Richard Dickinson, Ph.D.
Professor of Chemical Engineering
College of Engineering
2006 Awardee
Richard B. Dickinson applies engineering principles to study the behavior of living cells. He and his colleagues use a combination of mathematical modeling and quantitative experimentation, together with the tools of molecular cell biology, to better understand the relationship between cell function and the physical and molecular properties of cells and their surroundings. This understanding is relevant to several biotechnological, biomedical, biomaterial and pharmaceutical applications. This field is often called cellular bioengineering or cellular engineering. One major area of focus is cell adhesion, which is relevant to applications such as the design of biomaterials for biomedical implants, cell carriers for bioreactors in the bioprocessing industry, and filters to remove microorganisms in water purification.

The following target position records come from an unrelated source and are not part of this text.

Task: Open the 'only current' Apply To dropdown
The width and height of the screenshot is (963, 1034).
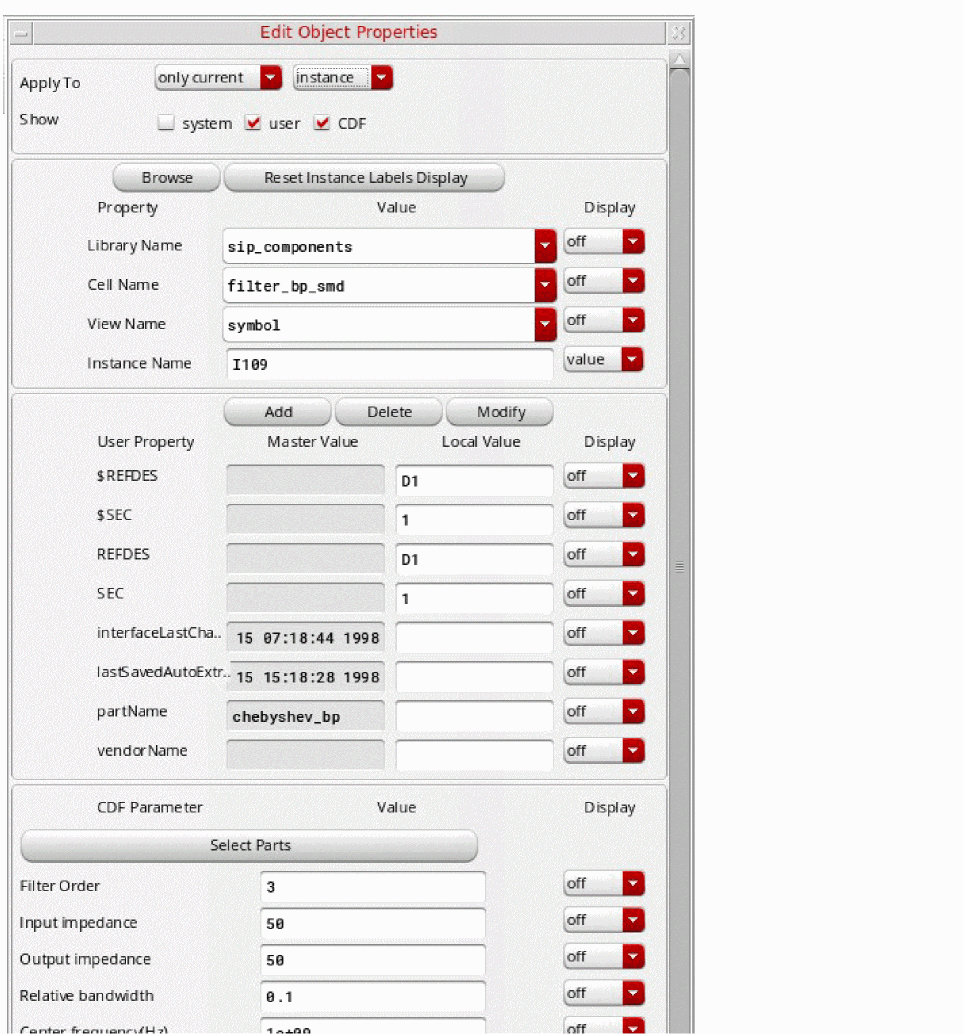Action: click(x=270, y=78)
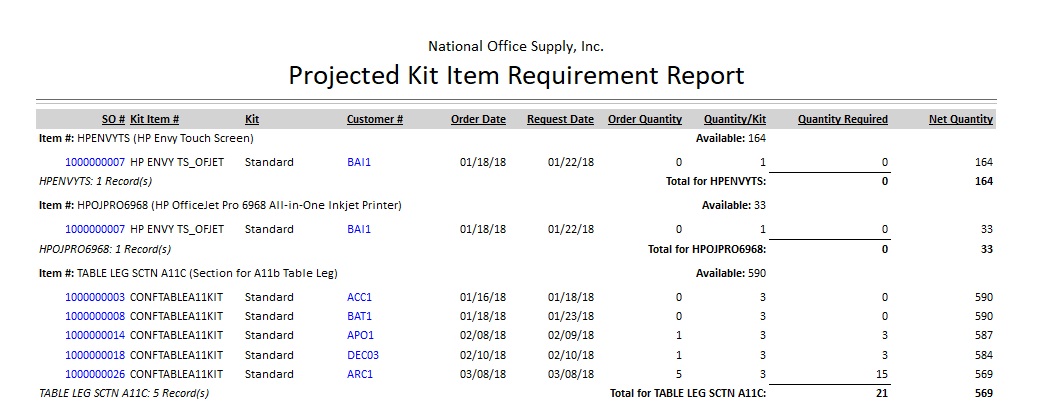Viewport: 1041px width, 415px height.
Task: Click SO 1000000007 under HPENVYTS item
Action: [95, 161]
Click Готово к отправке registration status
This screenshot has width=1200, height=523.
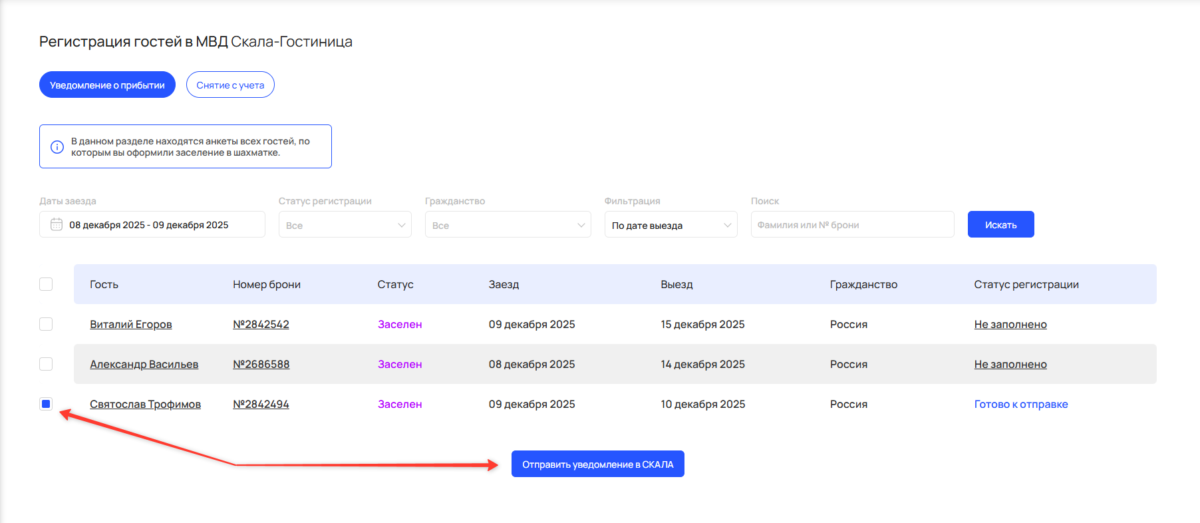[1021, 404]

“Our goal is to develop models that can predict the probability and strength of adhesion as a function of measurable molecular and physical properties of the cell and substratum,” Dickinson says.
Another major focus is cell migration, which is relevant to a number of physiological processes, such as wound healing and inflammation, as well as to pathological processes such as tumor cell metastasis. Cell migration is also involved in the proper function of bioartificial devices in tissue engineering applications.
Dickinson also studies the intracellular mechanisms of actin-based motility using a combination of biophysical modeling, force-measurement techniques and molecular cell biology.
The impact of this work is evident from the opinions of other experts in the field. A review article in Current Opinions in Cell Biology described Dickinson’s ideas on actin-based cell motility as “ingenious,” an “important conceptual advance,” and “an important breakthrough for the whole field of actin assembly.”
Other reviewers have described Dickinson’s recent publications in this area as offering “a fascinating, and necessary, new alternative model for membrane force generation by actin polymers” and as an “outstanding contribution to the field” that “will play an important role in advancing the field of cell motility.”